Tiziana La Melia trompe les conventions de la perception et de la communication en abordant la manière dont la classe, l’identité et l’immigration façonnent non seulement les vies, mais aussi les corps et les gestes au sein de systèmes de pouvoir structurés par le langage. L’écriture et l’approche visuelle de l’artiste évoquent des souvenirs, des expériences, des objets et de la nourriture pour en faire des fables, des poèmes et des mythologies personnelles, comme dans Conditions, 2025. Dans cette œuvre, les images de la webcam météo se mêlent à un poème qui sert de recette pour réparer un cœur brisé. Le dessin spolvero[2] fait référence à un personnage de la série dramatique de la fable Country Mouse City Mouse Hamster[3] (CMCMH), un projet itinérant et épisodique qui navigue entre la vie rurale et urbaine, la migration et l’appartenance. Dans la série Tabloid, des photos de films, des images des coulisses, des dessins et des recherches provenant de la vidéo CMCMH sont collés sur de la toile et du velours, à des moments agrémentés de pigments, de crème solaire teintée et de cristaux. Ici, le format triptyque rappelle la forme d’un tabloïd, en référence à la forme comprimée d’un médicament vendu en comprimés. Aujourd’hui, le tabloïd est reconnu comme un journal à sensation qui présente des histoires sensationnelles. En forme de croix, il fait écho au symbole de la pharmacie, suggérant comment la narration peut fonctionner comme une forme de réparation. Le langage de ses vidéos, performances, poèmes, sculptures, peintures et dessins dépasse toute dimension empirique, déstabilise les lois de la logique linéaire et se situe dans des domaines sémiotiques évocateurs et presque psychédéliques.
[1] Tiziana La Melia,“Lots”, dans I Come from a long line of people who don’t use words, édité par Sonia D’Alto, Archive Books, 2025, p. 34.
[2] « Spolvero » (terme italien pour « dépoussiérage ») est une technique, communément utilisée pour la fresque, où un dessin est transféré en perçant des trous le long de son contour et en y saupoudrant du pigment pour créer une trace en pointillés.
[3] Montage vidéo de 60 min, film numérique tourné en DVCAM, 2021/25.

CONSIGNE —
Pouvez-vous recopier mot pour mot, et en entier, le texte ci-dessus sur l'œuvre de Tiziana La Melia ?

EXTRAIT DES DONNÉES —
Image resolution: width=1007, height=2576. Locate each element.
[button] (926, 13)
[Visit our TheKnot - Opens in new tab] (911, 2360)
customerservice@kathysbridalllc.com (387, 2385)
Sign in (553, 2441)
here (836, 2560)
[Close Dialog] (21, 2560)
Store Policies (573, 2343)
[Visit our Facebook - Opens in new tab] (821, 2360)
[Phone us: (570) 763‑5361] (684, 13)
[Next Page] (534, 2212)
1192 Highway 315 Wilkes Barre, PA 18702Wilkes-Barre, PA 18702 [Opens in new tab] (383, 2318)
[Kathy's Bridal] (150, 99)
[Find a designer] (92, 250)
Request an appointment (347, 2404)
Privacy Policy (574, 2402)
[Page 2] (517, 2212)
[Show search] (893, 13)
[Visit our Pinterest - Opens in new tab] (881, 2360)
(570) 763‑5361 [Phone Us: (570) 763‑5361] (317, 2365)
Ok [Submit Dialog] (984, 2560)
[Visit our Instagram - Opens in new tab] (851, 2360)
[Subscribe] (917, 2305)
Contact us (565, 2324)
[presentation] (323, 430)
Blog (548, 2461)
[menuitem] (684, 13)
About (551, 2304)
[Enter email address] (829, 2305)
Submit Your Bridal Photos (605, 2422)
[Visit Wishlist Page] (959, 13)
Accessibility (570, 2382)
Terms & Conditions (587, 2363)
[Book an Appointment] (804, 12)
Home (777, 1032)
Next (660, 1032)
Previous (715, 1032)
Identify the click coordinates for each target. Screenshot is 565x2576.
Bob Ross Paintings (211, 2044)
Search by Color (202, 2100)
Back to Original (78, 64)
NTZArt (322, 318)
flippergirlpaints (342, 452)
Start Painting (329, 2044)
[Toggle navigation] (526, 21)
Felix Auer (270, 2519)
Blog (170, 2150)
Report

RÉSULTAT —
Tiziana La Melia trompe les conventions de la perception et de la communication en abordant la manière dont la classe, l’identité et l’immigration façonnent non seulement les vies, mais aussi les corps et les gestes au sein de systèmes de pouvoir structurés par le langage. L’écriture et l’approche visuelle de l’artiste évoquent des souvenirs, des expériences, des objets et de la nourriture pour en faire des fables, des poèmes et des mythologies personnelles, comme dans Conditions, 2025. Dans cette œuvre, les images de la webcam météo se mêlent à un poème qui sert de recette pour réparer un cœur brisé. Le dessin spolvero[2] fait référence à un personnage de la série dramatique de la fable Country Mouse City Mouse Hamster[3] (CMCMH), un projet itinérant et épisodique qui navigue entre la vie rurale et urbaine, la migration et l’appartenance. Dans la série Tabloid, des photos de films, des images des coulisses, des dessins et des recherches provenant de la vidéo CMCMH sont collés sur de la toile et du velours, à des moments agrémentés de pigments, de crème solaire teintée et de cristaux. Ici, le format triptyque rappelle la forme d’un tabloïd, en référence à la forme comprimée d’un médicament vendu en comprimés. Aujourd’hui, le tabloïd est reconnu comme un journal à sensation qui présente des histoires sensationnelles. En forme de croix, il fait écho au symbole de la pharmacie, suggérant comment la narration peut fonctionner comme une forme de réparation. Le langage de ses vidéos, performances, poèmes, sculptures, peintures et dessins dépasse toute dimension empirique, déstabilise les lois de la logique linéaire et se situe dans des domaines sémiotiques évocateurs et presque psychédéliques.
[1] Tiziana La Melia,“Lots”, dans I Come from a long line of people who don’t use words, édité par Sonia D’Alto, Archive Books, 2025, p. 34.
[2] « Spolvero » (terme italien pour « dépoussiérage ») est une technique, communément utilisée pour la fresque, où un dessin est transféré en perçant des trous le long de son contour et en y saupoudrant du pigment pour créer une trace en pointillés.
[3] Montage vidéo de 60 min, film numérique tourné en DVCAM, 2021/25.